Желчно-каменную болезнь необходимо дифференцировать с острым холециститом или обострением хронического. При остром холецистите обычно начало приступа не столь бурное, как при желчно-каменной болезни, и, несмотря на сильные боли, больные более спокойны. Приступы печеночной колики следует дифференцировать также с коликой другого происхождения: почечной, аппендикулярной, кишечной. При почечной колике боли обычно иррадиируют в паховую область, в момент приступа болей отмечается поллакиурия. Приступы почечной колики могут быть в редких случаях вызваны гельминтами (печеночной двуусткой, аскаридой и др.), прохождением кровяных сгустков по желчным путям. Механическую желтуху, обусловленную закупоркой общего желчного протока камнем, необходимо дифференцировать от желтухи, возникшей в результате сдавления или прорастания протока опухолью головки поджелудочной железы. В последнем случае непосредственно перед появлением желтухи не наблюдается истощения больного, характерно резкое увеличение СОЭ. Труднее диагностируется желчно-каменная болезнь при преобладании диспептических симптомов, нечетких болевых ощущений или признаков поражения других органов пищеварения.

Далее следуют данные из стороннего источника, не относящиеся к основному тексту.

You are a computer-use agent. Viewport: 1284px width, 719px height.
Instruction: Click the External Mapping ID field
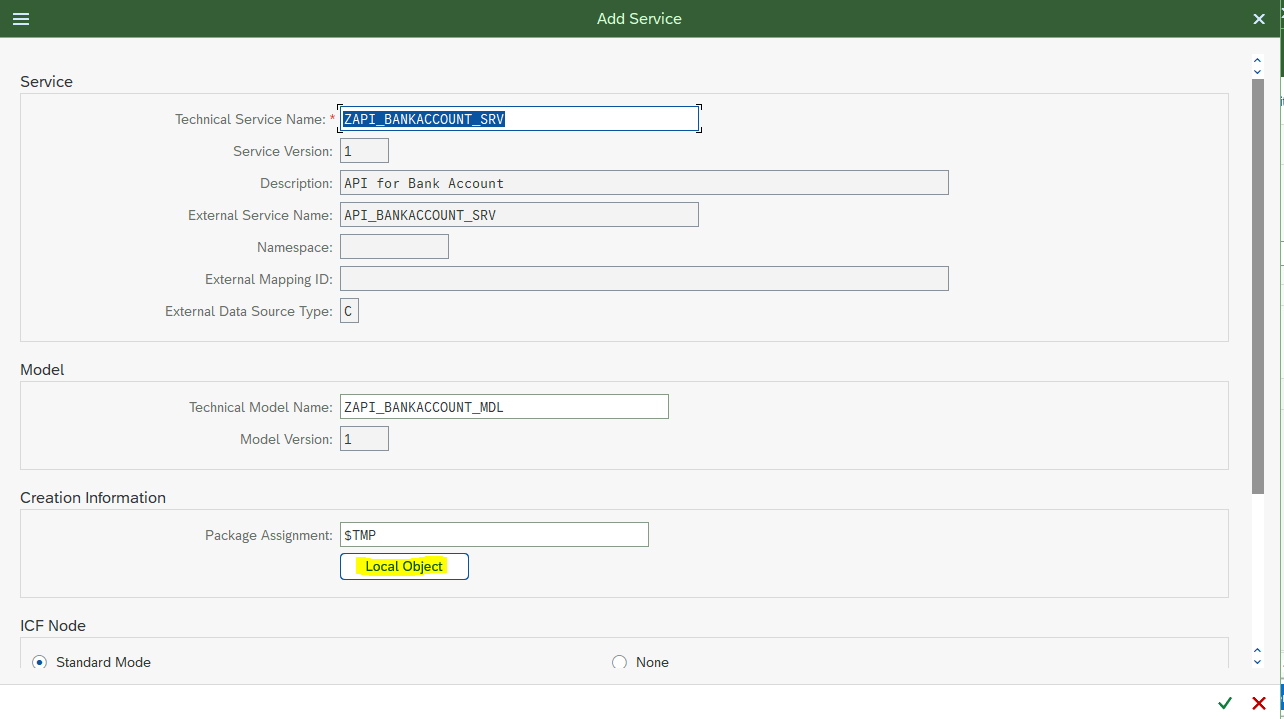click(645, 278)
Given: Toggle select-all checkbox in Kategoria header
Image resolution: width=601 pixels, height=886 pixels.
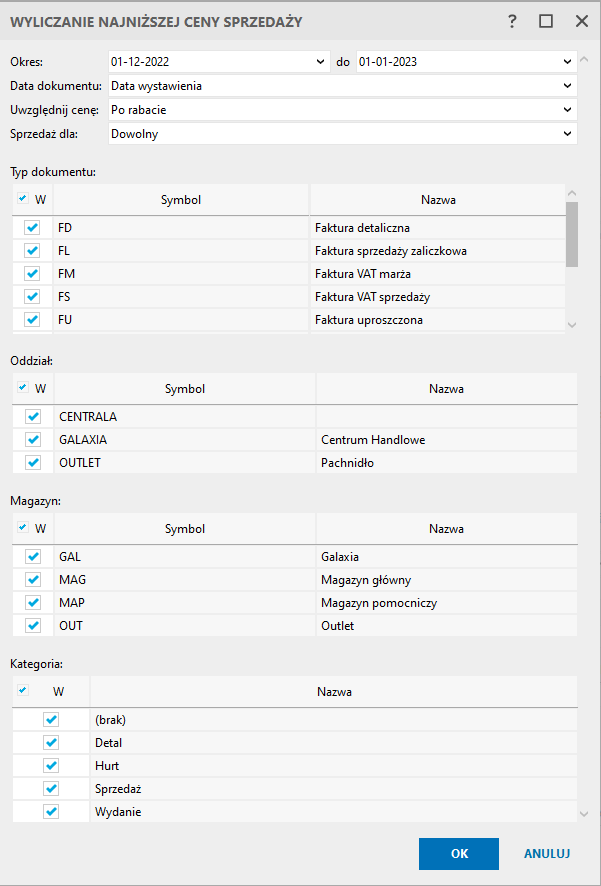Looking at the screenshot, I should (23, 690).

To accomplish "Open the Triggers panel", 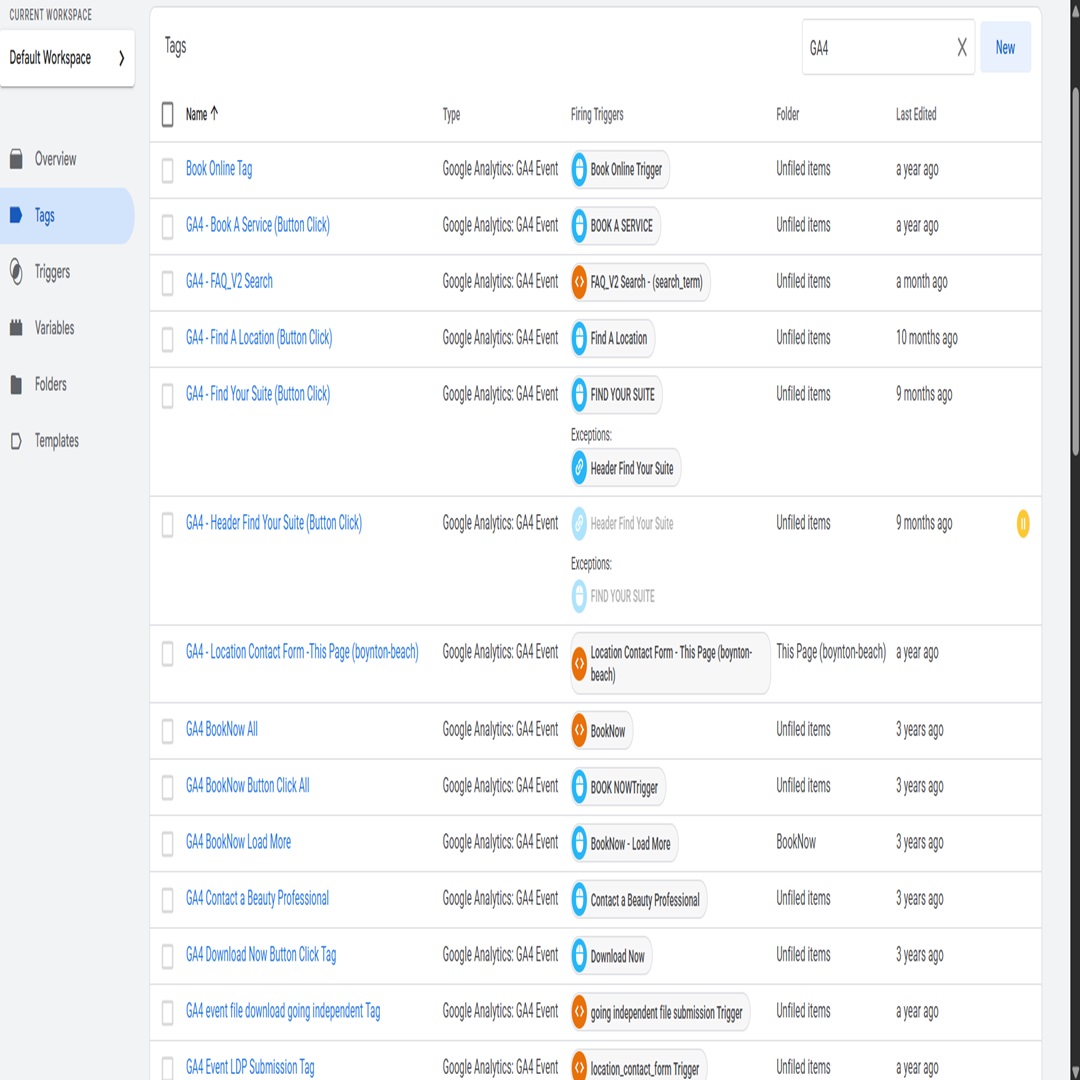I will click(52, 271).
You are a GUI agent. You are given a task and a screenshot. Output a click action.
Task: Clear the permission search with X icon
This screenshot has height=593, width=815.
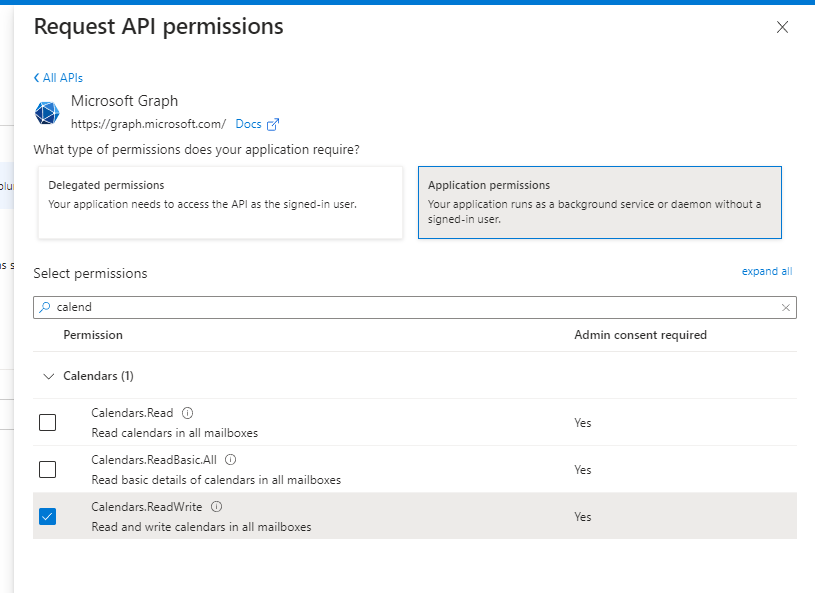(785, 308)
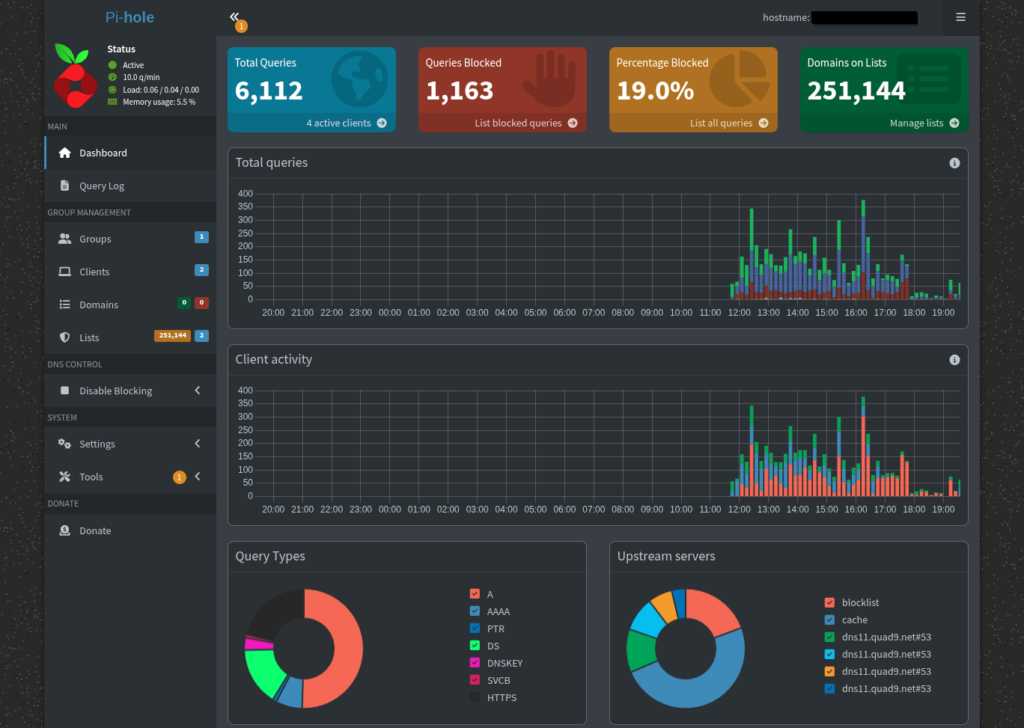Go to the Domains menu item

(98, 305)
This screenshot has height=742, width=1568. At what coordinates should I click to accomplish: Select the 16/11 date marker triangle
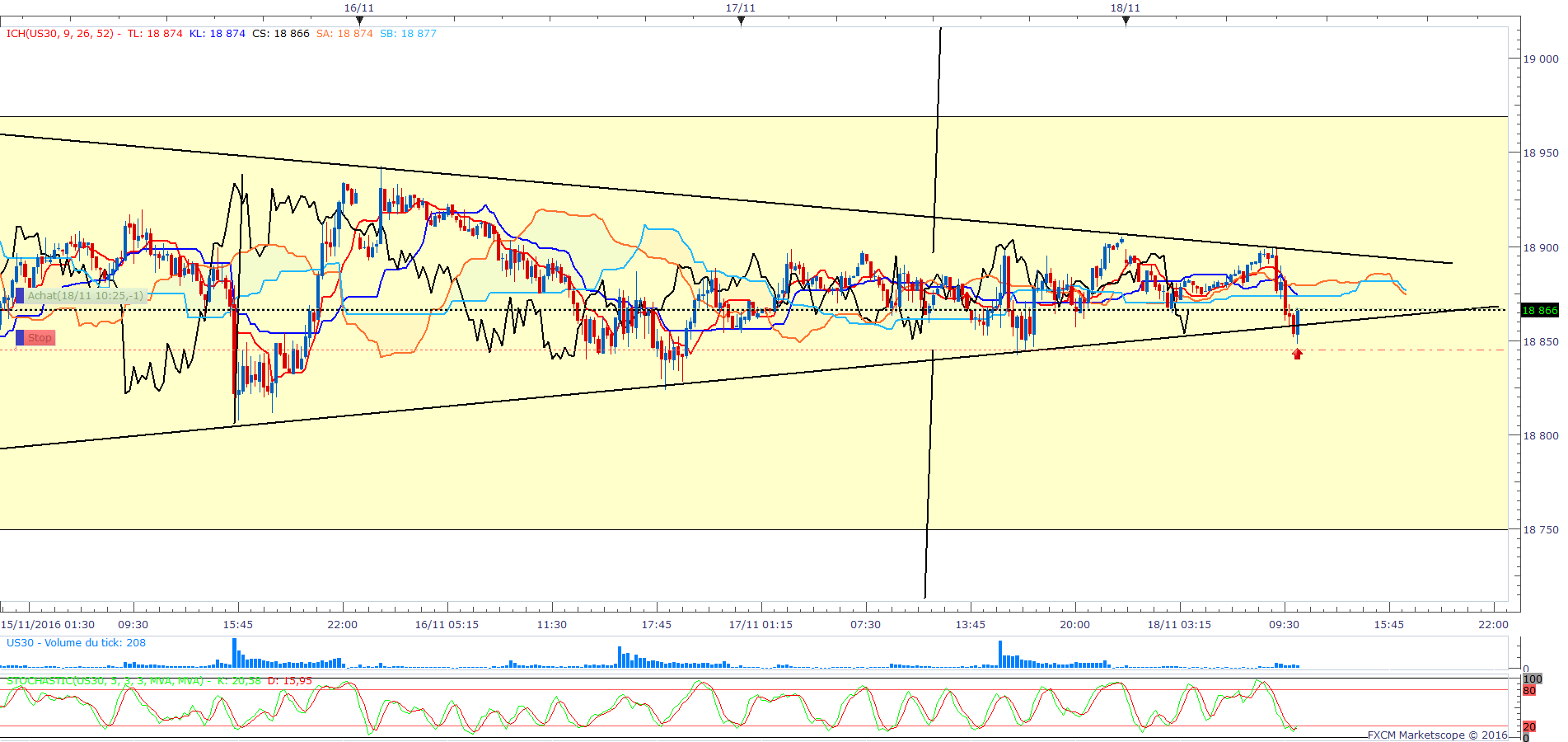click(359, 21)
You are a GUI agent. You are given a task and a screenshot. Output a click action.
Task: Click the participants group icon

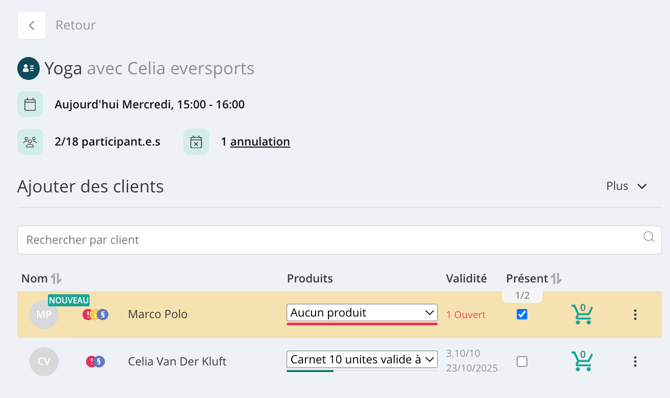[30, 142]
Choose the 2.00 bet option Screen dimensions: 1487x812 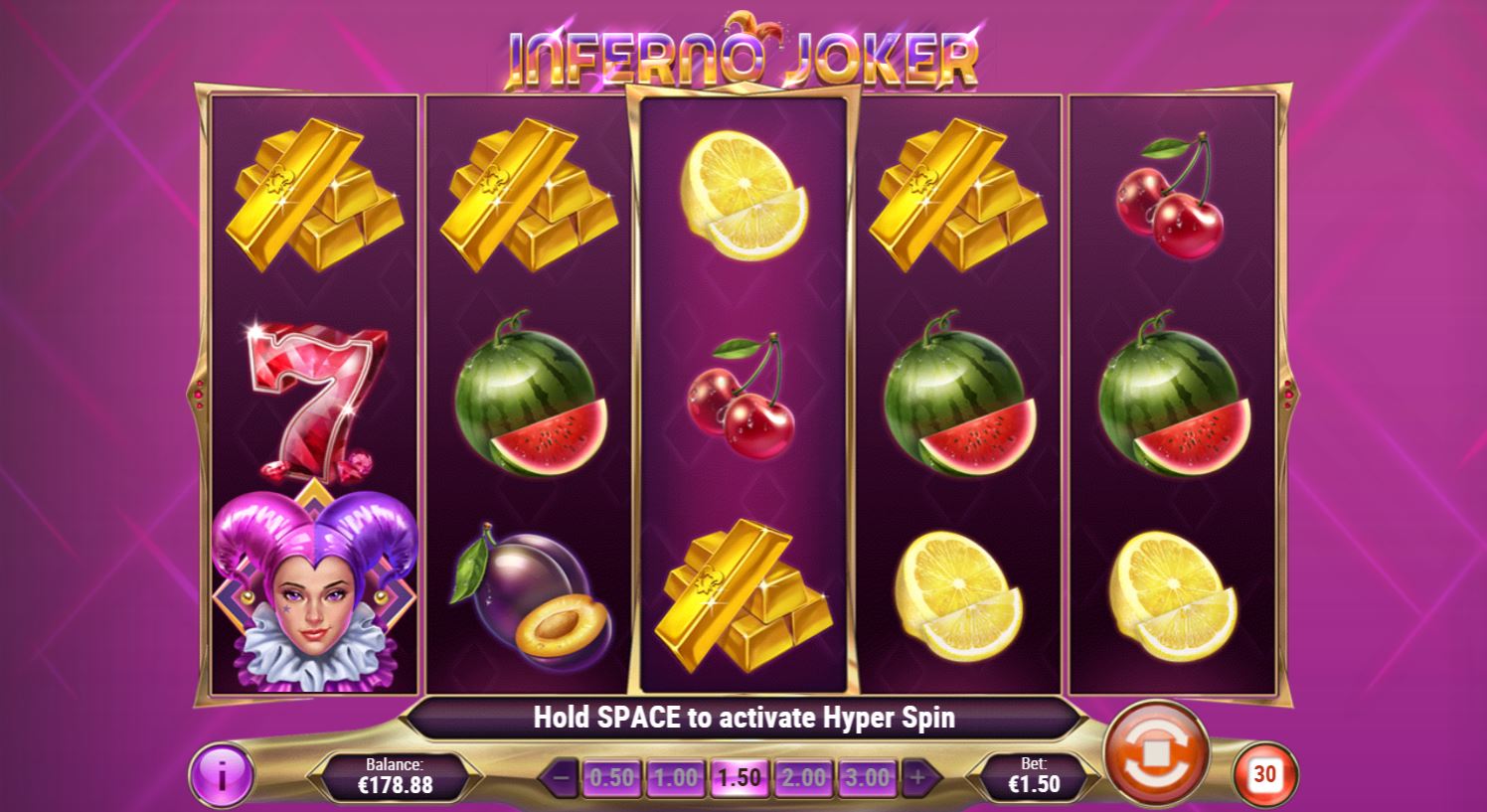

В этих случаях первостепенное значение имеет правильно собранный анамнез (связь болей с приемом пищи, время появления и длительность приступа, сопутствующие симптомы, характер обострений).
Формулировка развернутого клинического диагноза учитывает:
- стадию болезни: обострение, стихающее обострение, ремиссия;
- форму заболевания: латентная, диспептическая, болевая приступообразная, торпидная;
- осложнения;
- состояние других органов и систем (хронический гепатит, панкреатит и др.).